» **Task to complete**: The result should be the lines from the one that contains "The height and width of the screenshot is (840, 1414)." to the final line of the entries below, copied exactly and with no pictures.

Exercise materials section start

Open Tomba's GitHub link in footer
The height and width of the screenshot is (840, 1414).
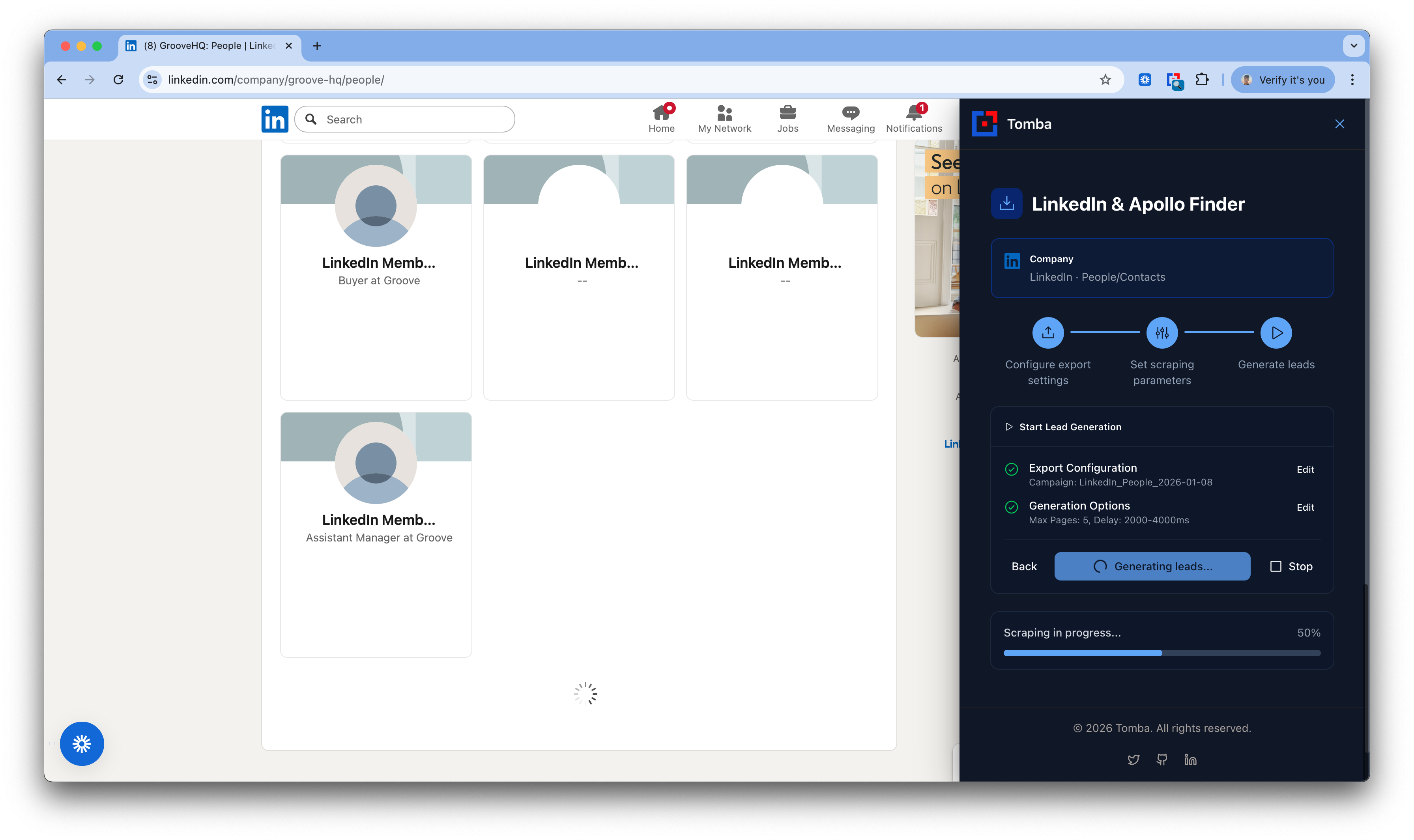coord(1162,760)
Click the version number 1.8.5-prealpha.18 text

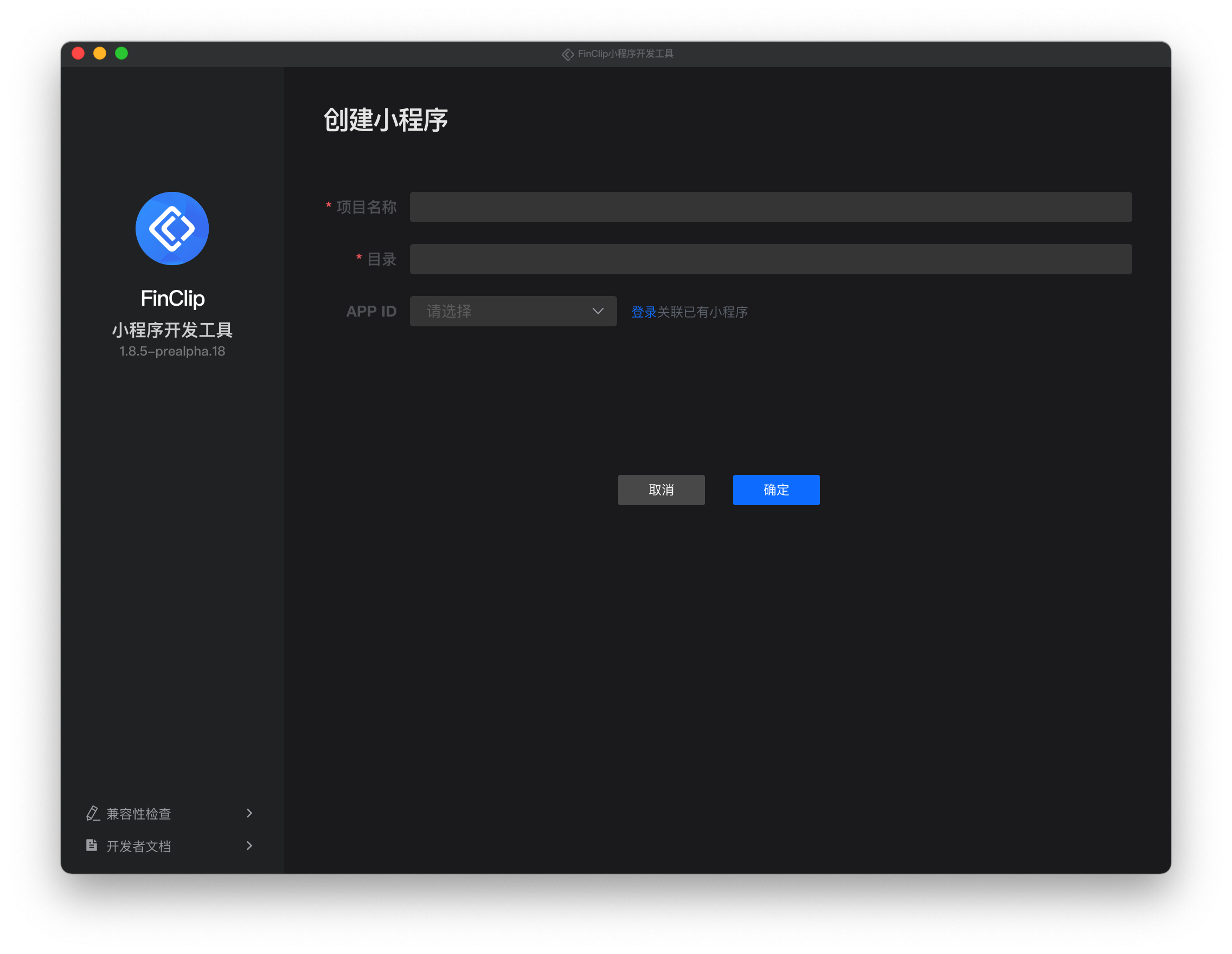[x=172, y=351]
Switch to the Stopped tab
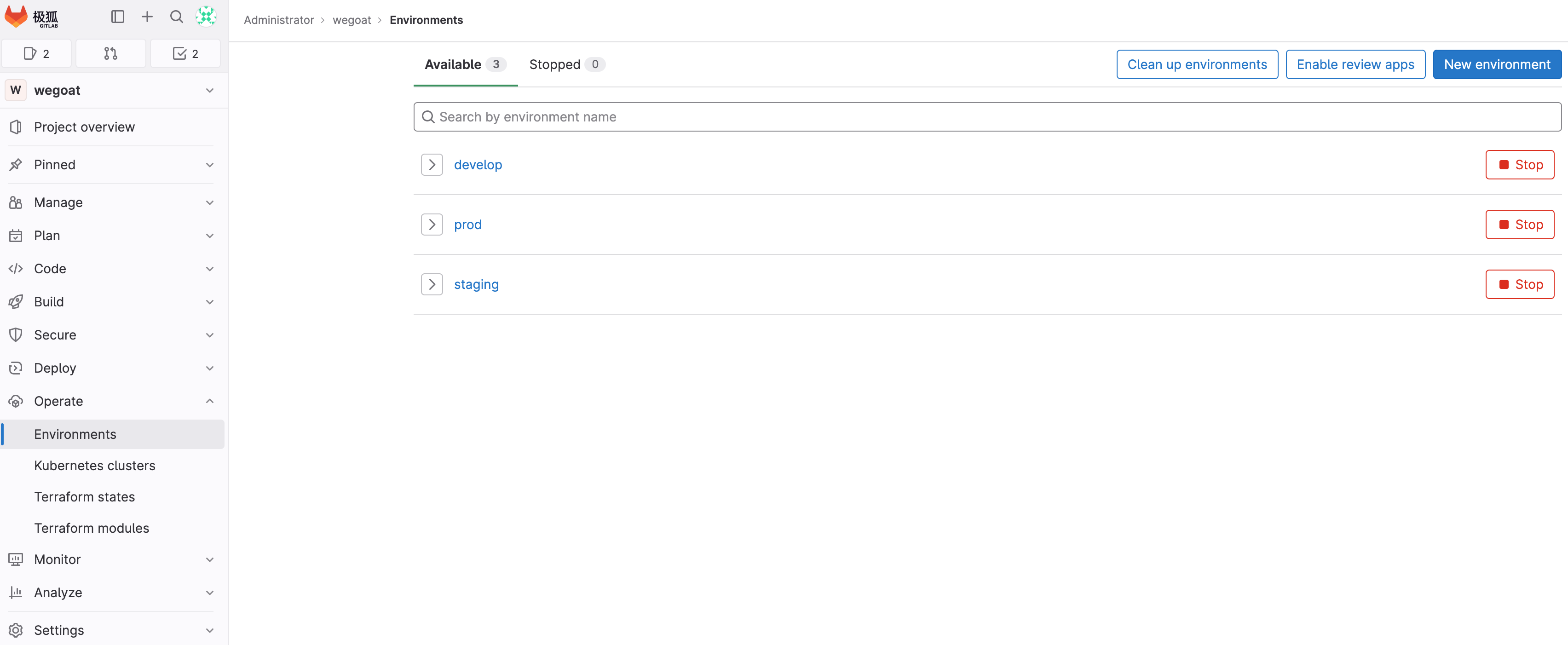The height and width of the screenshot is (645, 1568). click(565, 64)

Exercise materials section end

» **Result for this exercise**:
The height and width of the screenshot is (840, 1414).
coord(1162,760)
Click the version number 1.8.5-prealpha.18 text

[x=172, y=351]
Switch to the Stopped tab
The height and width of the screenshot is (645, 1568). click(565, 64)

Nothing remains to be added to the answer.